L’Italia inquinata è anche quella più povera, perché, anche dove il PIL sembra confortante, sono più evidenti le marginalità sociali
L’Italia devastata da sfruttamento del suolo, inquinamento e disastri ambientali è anche quella più povera, perché, anche dove il PIL sembra confortante, sono più evidenti le marginalità sociali. É quello che emerge da uno studio di Caritas e Legambiente che avvertono: sono l’ecologia integrale ci può salvare.
Inquinamento e povertà: un legame indissolubile, che potrebbe risultare anche in una grande opportunità di salvezza, se si investe davvero sull’ecologia integrale, ovvero su azioni che non mirano solo a ridurre le emissioni o il consumo di plastica.
Da sole queste azioni, pur lodevoli, non bastano. È necessario un ripensamento complessivo dell’economia e della società. E il Covid-19 lo ha dimostrato: anche dove il PIL ha sempre trainato la nostra economia il sistema sociale ha avuto uno scossone, evidenziandone tristemente la fragilità.
Nel rapporto ‘Territori Civili. Indicatori, mappe e buone pratiche verso l’ecologia integrale’, Legambiente e Caritas dimostrano proprio le forti connessioni tra dimensione ambientale, economica e sociale.
Il lavoro è stato condotto tramite 70 indicatori, basati sui principali dati statistici disponibili ma anche sulle attività di ricerca svolte in precedenza da Caritas italiana e da Legambiente, con i suoi rapporti, come quello sull’ecomafia. Il documento evidenzia anche la virtuosità di 12 Comuni dove sono in corso 36 nuove progettualità in cui i valori sociali e ambientali s’intrecciano, generando nuova economia, circolare e civile.
“Un elemento comune delle esperienze contenute nella ricerca – spiega don Francesco Soddu, direttore di Caritas Italiana – è certamente l’attenzione alle problematiche in una visuale unica. C’è infatti bisogno di un confronto che ci unisca tutti, perché- – come sottolinea papa Francesco nella Laudato si’ – la sfida ambientale che viviamo, e le sue radici umane, ci riguardano e ci toccano tutti”.
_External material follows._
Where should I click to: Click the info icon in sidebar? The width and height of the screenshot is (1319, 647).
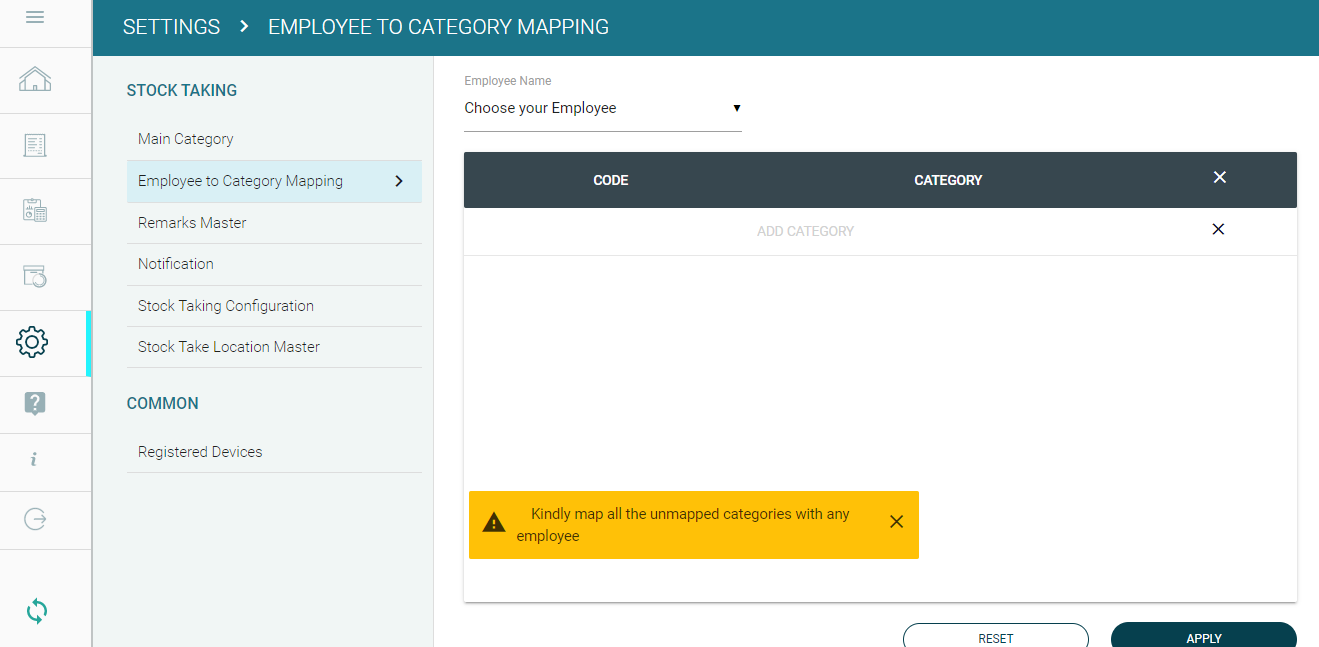click(34, 460)
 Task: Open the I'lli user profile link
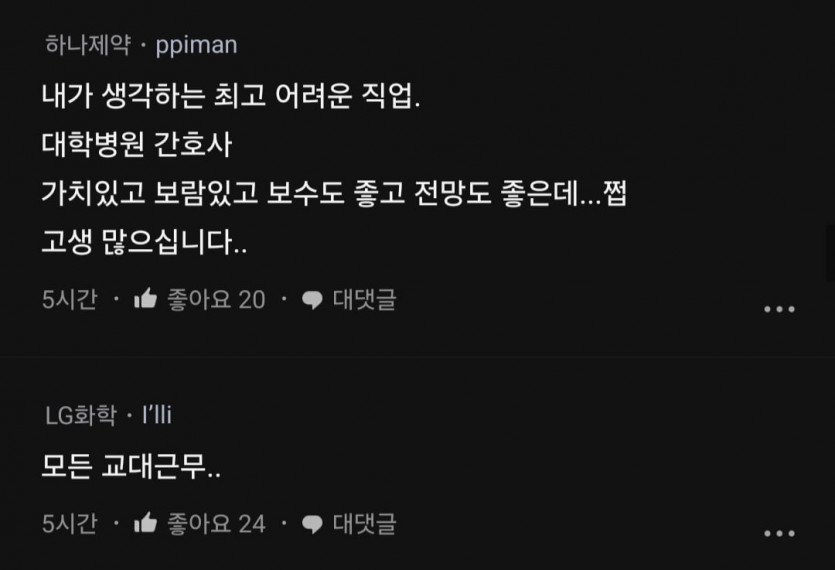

Alcuni risultati dell’indagine non stupiscono: il Mezzogiorno appare infatti fortemente penalizzato quanto a fenomeni di degrado e fragilità da superare, nonostante possa contare su significative risorse soprattutto di carattere ambientale (che comunque necessitano di maggiore sostegno). Molte regioni del Sud mostrano grave deficit complessivo, proprio a causa delle rilevanti fragilità sociali che incidono in modo pesantemente significativo sulla qualità della vita della popolazione residente.
Ma non mancano (apparenti) sorprese: Emilia Romagna, Liguria e Lombardia sono infatti rispettivamente all’ottavo, nono e decimo nella classifica relativa alle criticità, sommando quelle sociali e ambientali, nonostante il loro PIL risulti trainante sul PIL nazionale.
“Dal racconto di tali esperienze emerge forte proprio la necessità di far convivere negli stessi tavoli di lavoro e di coordinamento attori e idee un tempo lontani – continua su questo Soddu – coinvolgendo in modo sempre più massiccio la comunità locale, a diversi livelli: associazioni, comitati di quartiere, chiese locali, singoli cittadini, uniti nello sforzo di rendere la nostra casa comune più accogliente e abitabile per tutti”.
Ma non solo disastri: il lavoro ha analizzato, anche con interviste sul campo, l’esperienza di Cagliari, Campi Bisenzio (Firenze), Lecco, Lucca, Marcianise (Caserta), Padova, Palermo, Pontecagnano (Salerno), Reggio Calabria, Taranto, Terni. 12 comuni dove sono stati messi a fuoco punti di forza e di debolezza socio-ambientali ma soprattutto evidenziati progetti attivi, o in via di definizione (36 esperienze in tutto) che puntano a innovazione sociale e ambientale.
“Il titolo di questo lavoro, Territori Civili – spiega Stefano Ciafani, presidente di Legambiente – evoca già una direzione possibile verso cui orientare il cambiamento che molti auspicano: un nuovo modello di società e di economia, finalmente civile perché capace di generare benefici ambientali e sociali, invece di distruggere risorse naturali, moltiplicando povertà e disuguaglianze. Come dimostrano i risultati del lavoro di ricerca svolto nei 12 territori in cui è stata approfondita l’analisi, da Torino a Palermo, di questi ‘territori civili’ esistono già esempi concreti, frutto di progetti, attività, iniziative in cui la separatezza tra le risposte ai bisogni sociali e alle criticità ambientali viene superata”.
36 casi studio che potrebbero cambiare il mondo? Iniziamo a replicarli: la via è quella giusta.